At least one of Uber’s competitors in New York State, Lyft, appears to deduct the sales tax from drivers’ earnings as well. A Lyft driver’s receipt from July 24, 2016, depicts an overall fare of $16.34 and two deductions labeled “Ride Surcharge From Driver” that precisely equal the black-car surcharge and the sales tax amounts.
Lyft could be including the tax in the original fare it charges to passengers — there appears to be less evidence to contradict this claim than there is with Uber. A Lyft spokesman declined to comment on the issue.
The New York attorney general’s office and a spokesman for Gov. Andrew M. Cuomo did not respond to requests for comment on whether the practices of ride-hailing services on drivers’ pay might violate state regulations.

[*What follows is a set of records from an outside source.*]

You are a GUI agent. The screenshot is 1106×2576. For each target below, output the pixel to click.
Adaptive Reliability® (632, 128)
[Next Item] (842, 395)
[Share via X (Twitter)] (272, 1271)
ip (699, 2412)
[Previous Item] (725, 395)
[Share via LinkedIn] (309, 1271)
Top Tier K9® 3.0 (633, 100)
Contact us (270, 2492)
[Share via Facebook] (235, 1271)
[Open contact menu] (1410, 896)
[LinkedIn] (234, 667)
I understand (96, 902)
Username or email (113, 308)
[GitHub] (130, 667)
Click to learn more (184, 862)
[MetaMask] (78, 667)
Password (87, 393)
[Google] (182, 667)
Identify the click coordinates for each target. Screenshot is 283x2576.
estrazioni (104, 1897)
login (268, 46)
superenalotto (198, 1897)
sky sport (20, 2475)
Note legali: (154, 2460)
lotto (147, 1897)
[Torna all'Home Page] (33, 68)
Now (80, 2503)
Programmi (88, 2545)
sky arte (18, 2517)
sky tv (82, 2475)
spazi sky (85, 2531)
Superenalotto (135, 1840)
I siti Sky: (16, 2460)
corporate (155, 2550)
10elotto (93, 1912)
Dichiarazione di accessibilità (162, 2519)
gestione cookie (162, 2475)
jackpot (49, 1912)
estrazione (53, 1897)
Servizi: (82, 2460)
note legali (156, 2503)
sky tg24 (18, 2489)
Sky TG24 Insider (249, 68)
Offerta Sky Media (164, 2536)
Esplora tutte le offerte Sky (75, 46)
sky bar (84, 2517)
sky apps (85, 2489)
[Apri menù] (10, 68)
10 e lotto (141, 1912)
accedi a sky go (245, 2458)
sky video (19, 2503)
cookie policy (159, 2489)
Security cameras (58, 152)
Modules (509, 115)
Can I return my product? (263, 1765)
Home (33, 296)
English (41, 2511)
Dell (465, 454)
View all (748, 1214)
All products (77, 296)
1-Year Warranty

Richard Emery, a New York lawyer who litigated a case in 2009 involving an issue similar to the one raised by the Taxi Workers Alliance, said state authorities might be reluctant to pursue the case because the state does not appear to have been cheated out of tax revenue. But he said drivers could have a solid claim that Uber had misrepresented the way they were being compensated.
If a judge ruled on behalf of drivers in the complaint filed by the alliance, drivers could be awarded up to double the amount of the wage deductions, if the drivers were deemed to be employees rather than independent contractors. The judge could also award damages to drivers if Uber violated its own contract, which would not depend on their employee status.
Uber has dispatched more than 125 million rides in New York City since the beginning of 2015, according to data from the Taxi and Limousine Commission. If the average fare on those trips is at least $15, which appearsto be the case, and Uber deducted the charges from drivers on each trip, the amount of the improper deductions would be more than $200 million.
In New York, Uber is well versed in the ins and outs of the sales tax, having lobbied the State Legislature to roll it back. Last year, the company reached a deal in which the regional branch of a union, the International Association of Machinists and Aerospace Workers, agreed to help the company persuade the Legislature to scale back the tax. In exchange, Uber agreed to devote any tax savings to increasing wages and benefits for drivers.
“They have an army of lawyers actively lobbying in Albany for the repeal of this specific tax,” the Taxi Workers Alliance said in a statement. “That would imply a pretty intimate knowledge of the obligations of this tax.”